— start of Dataset records —

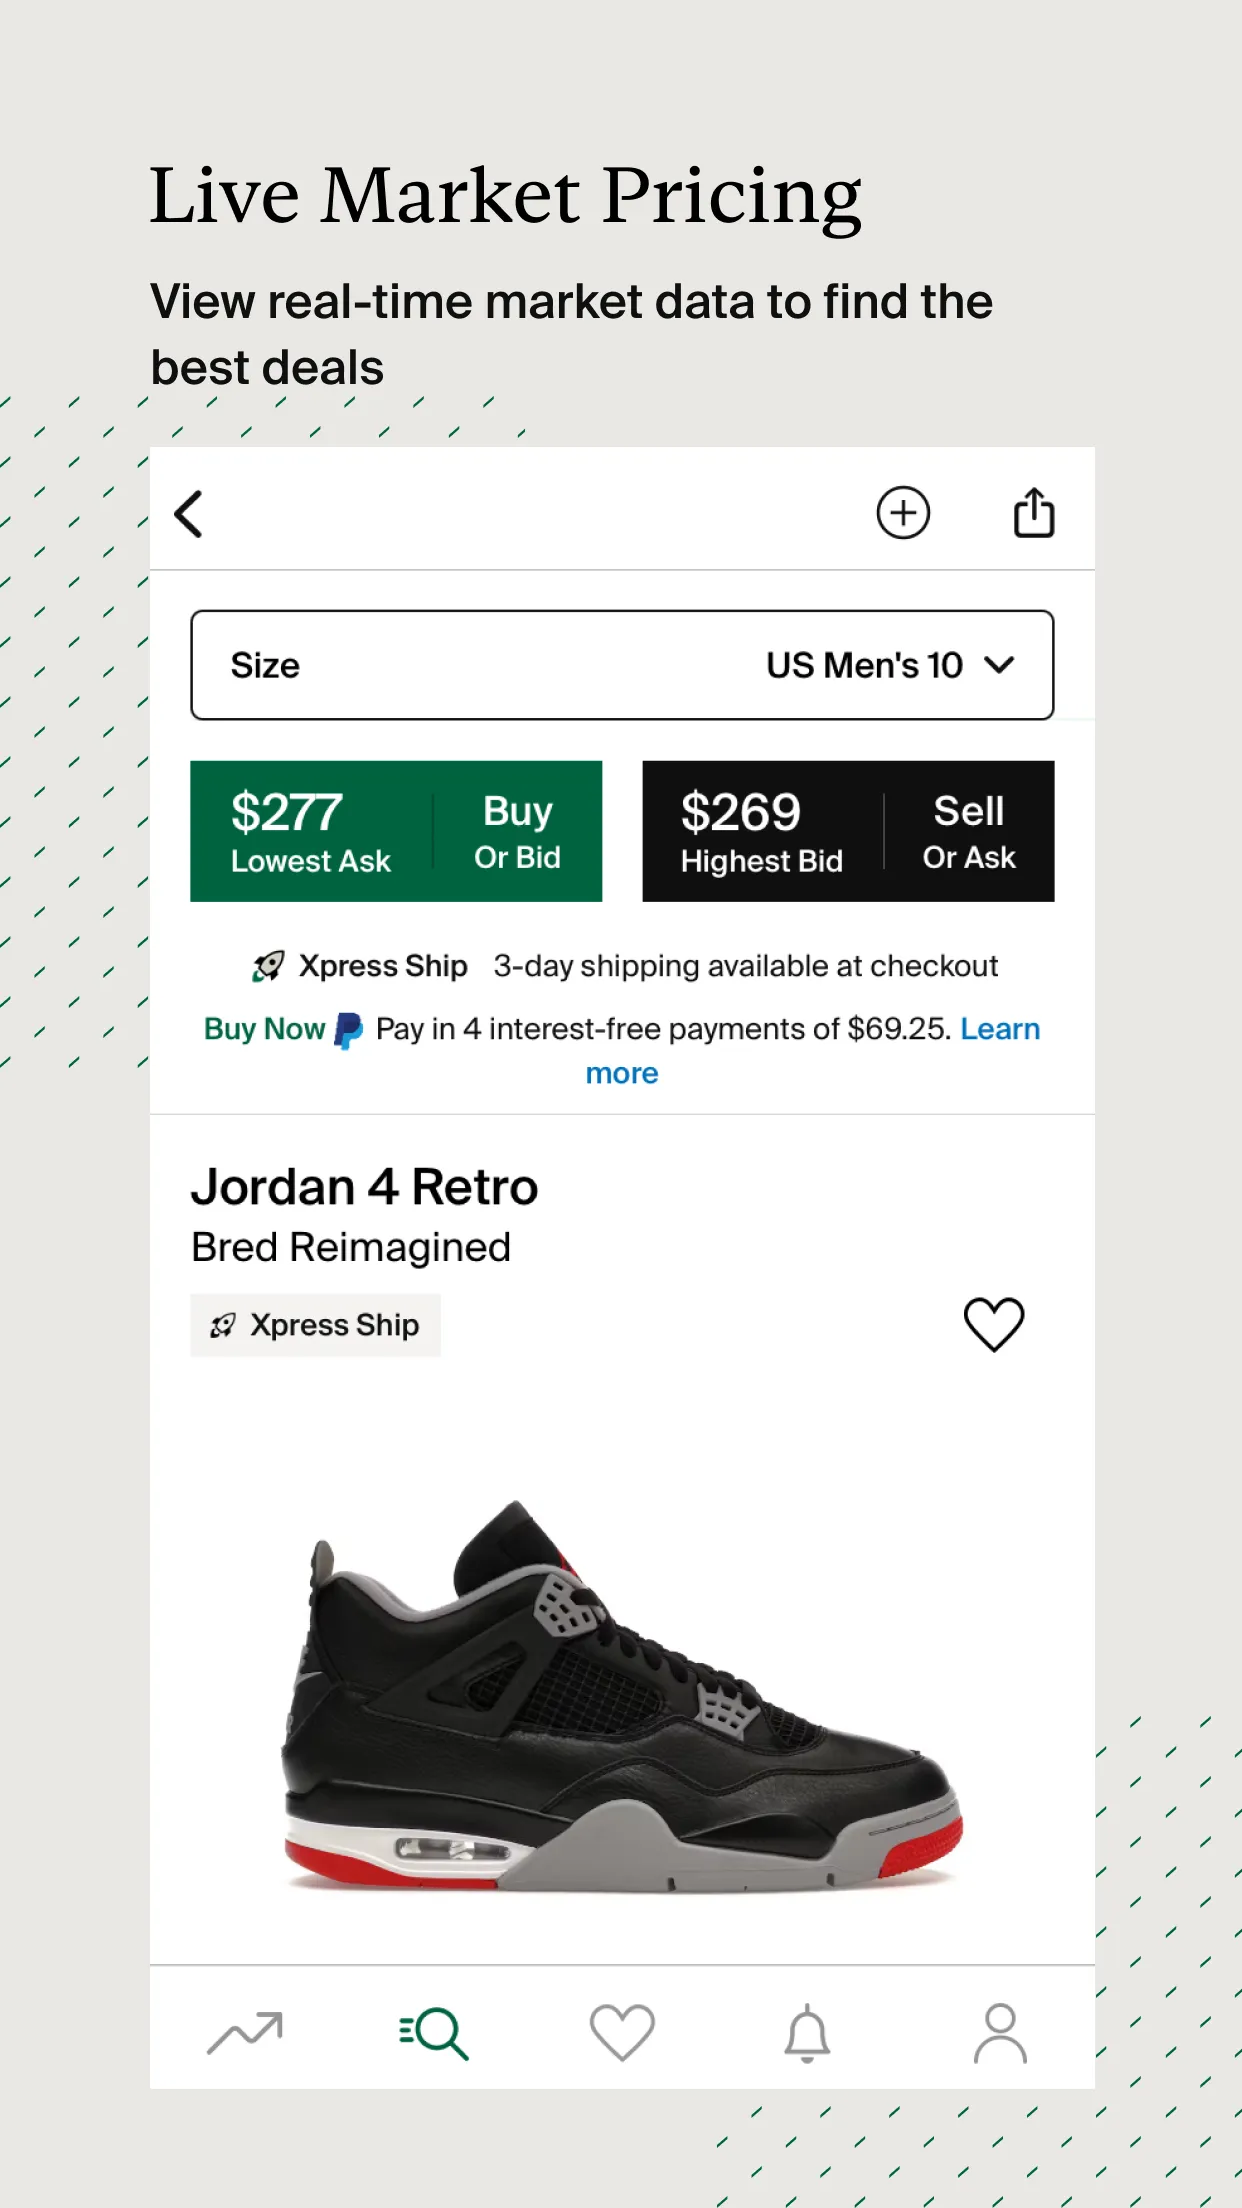Viewport: 1242px width, 2208px height.
Task: Expand the Size US Men's 10 dropdown
Action: coord(621,665)
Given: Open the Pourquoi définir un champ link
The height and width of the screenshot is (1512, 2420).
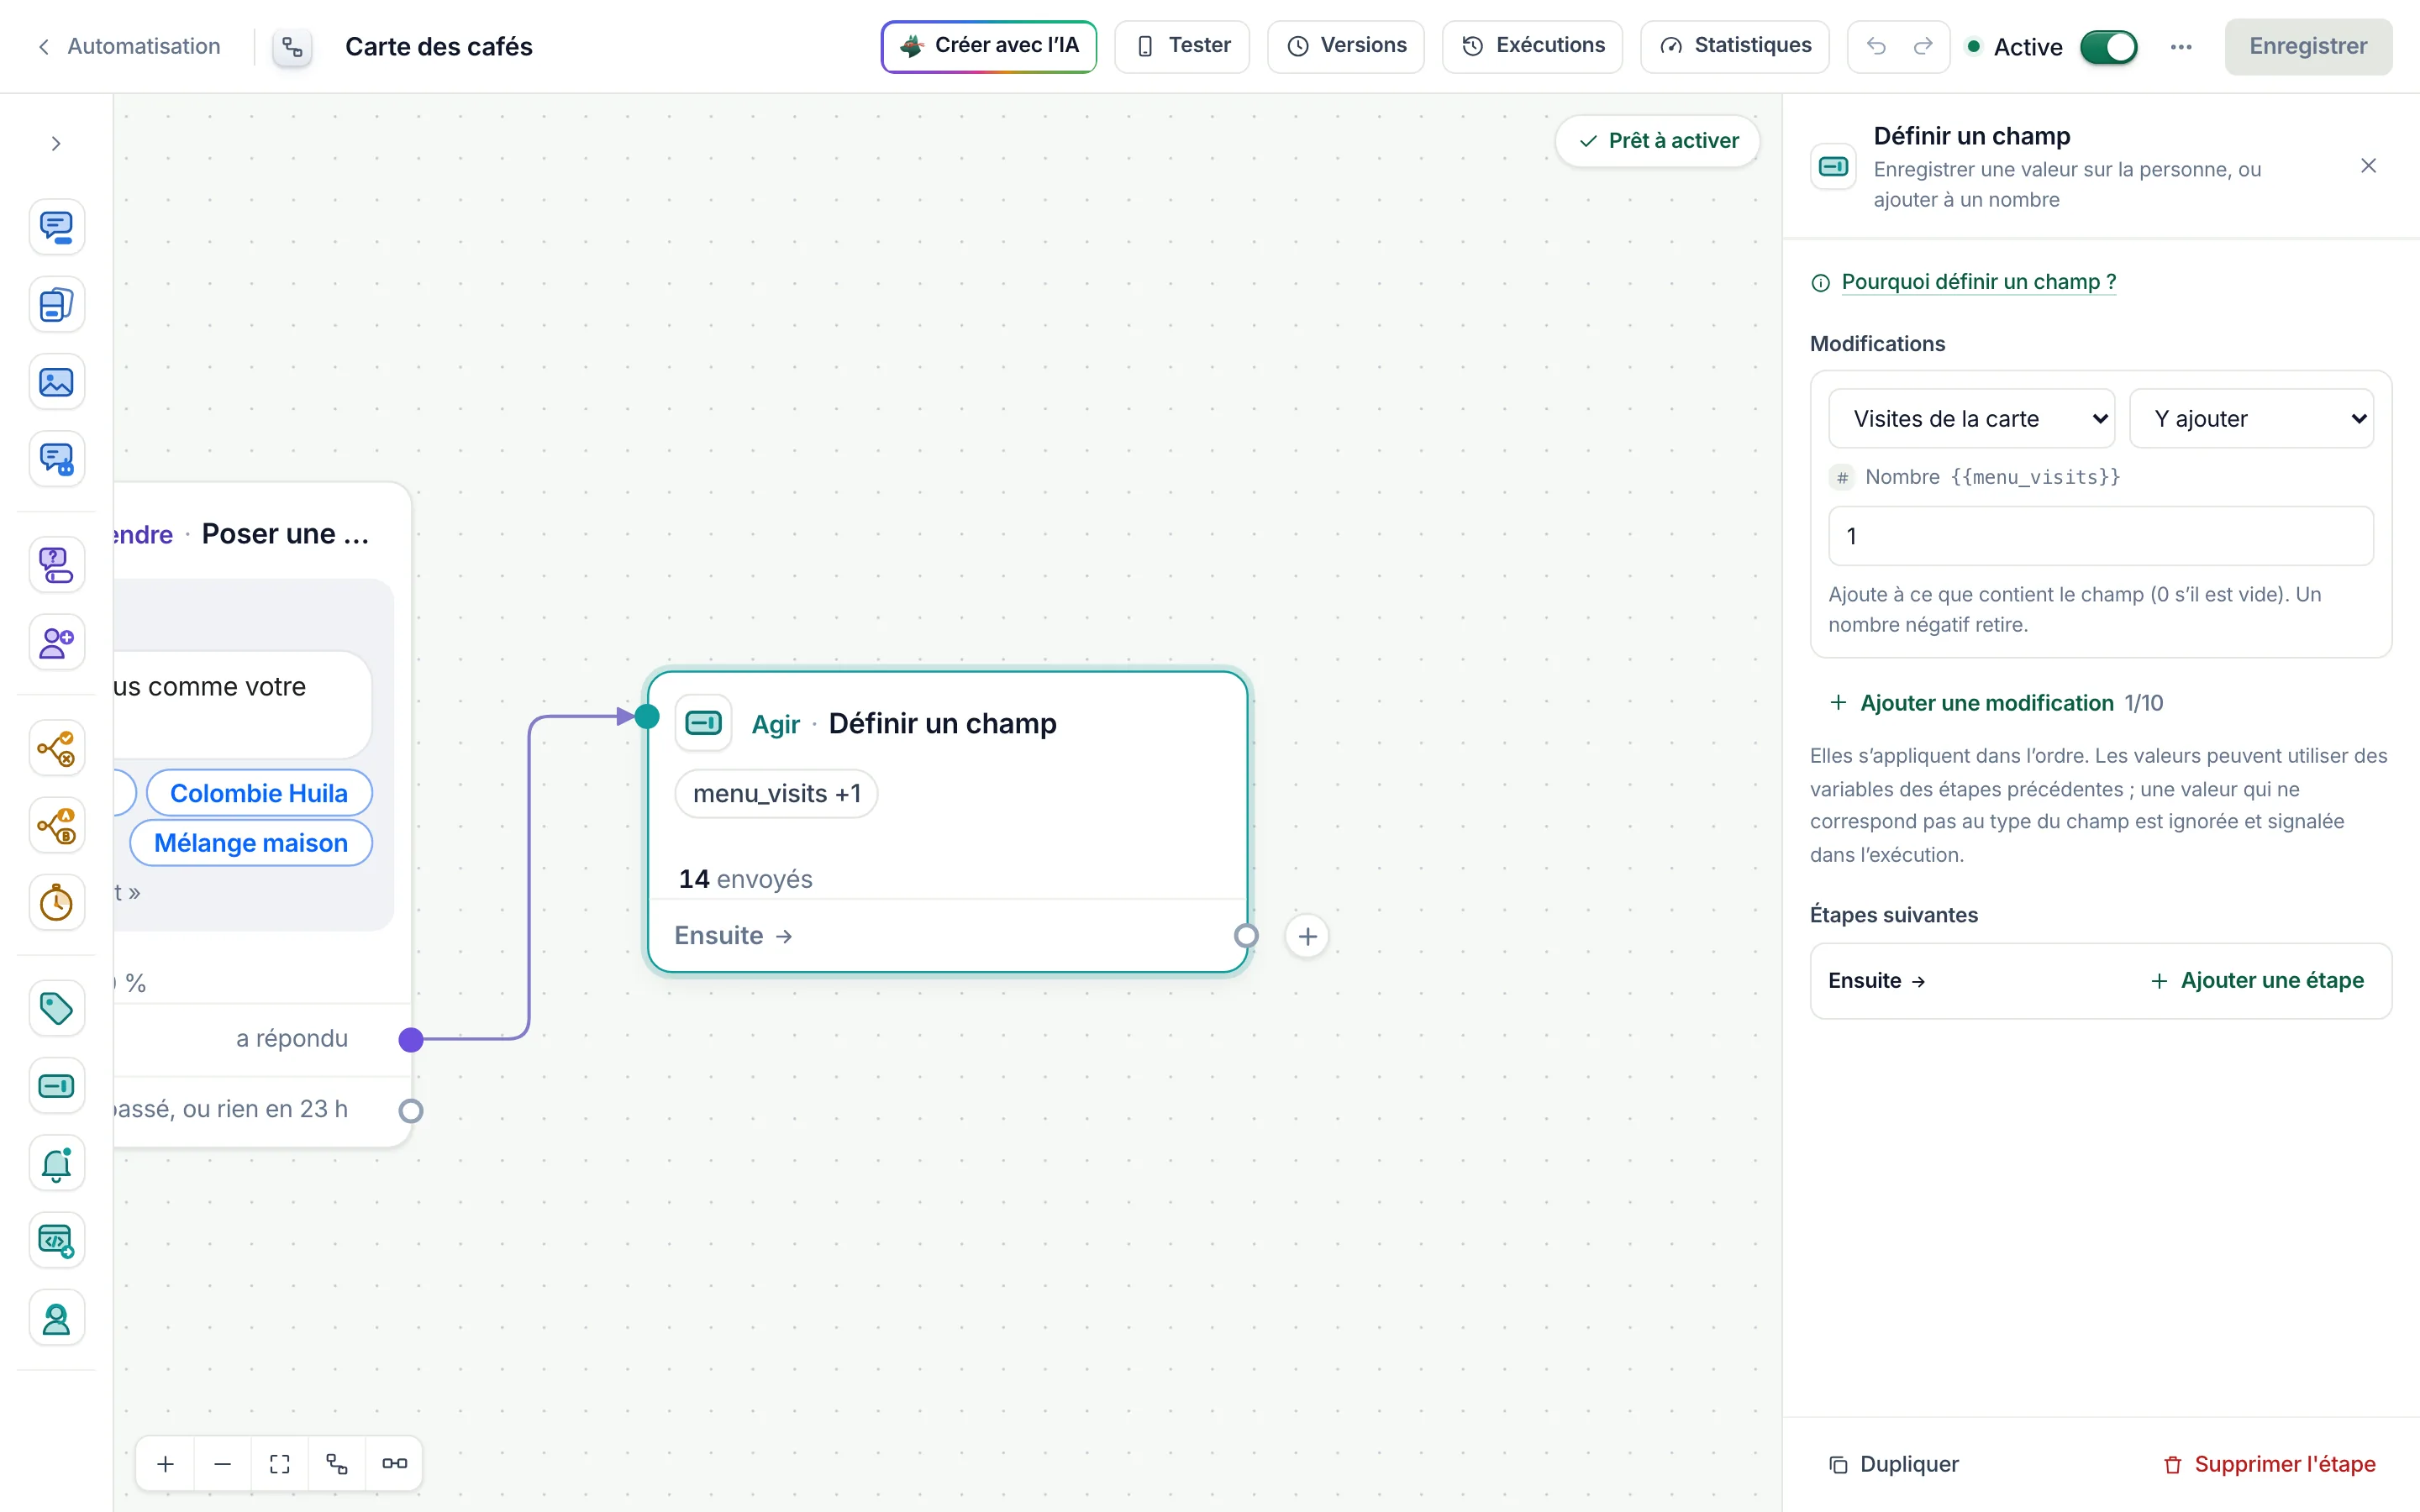Looking at the screenshot, I should click(1978, 282).
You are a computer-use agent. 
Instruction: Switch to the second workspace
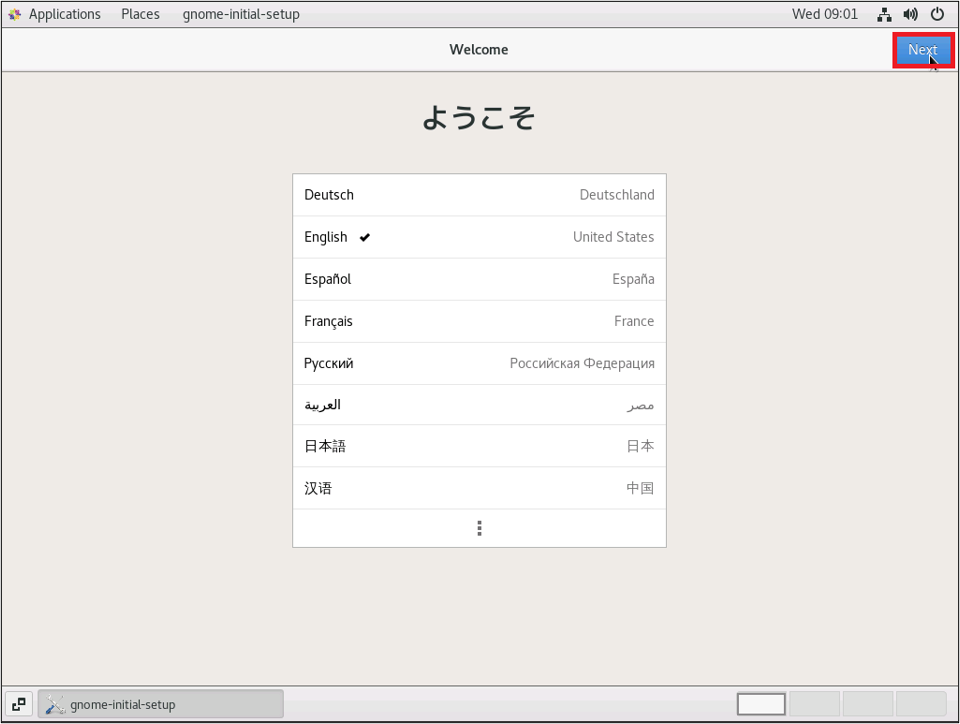[x=814, y=704]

— end of Dataset records —

## Task statement
Please copy every line of text in the entries above word for word, and leave the pictures out of your answer.

## Solution to this problem
Viewport: 1242px width, 2208px height.
Task: Expand the Size US Men's 10 dropdown
Action: coord(621,665)
Given: Open the Pourquoi définir un champ link
The height and width of the screenshot is (1512, 2420).
Looking at the screenshot, I should click(1978, 282).
You are a computer-use agent. 
Instruction: Switch to the second workspace
[x=814, y=704]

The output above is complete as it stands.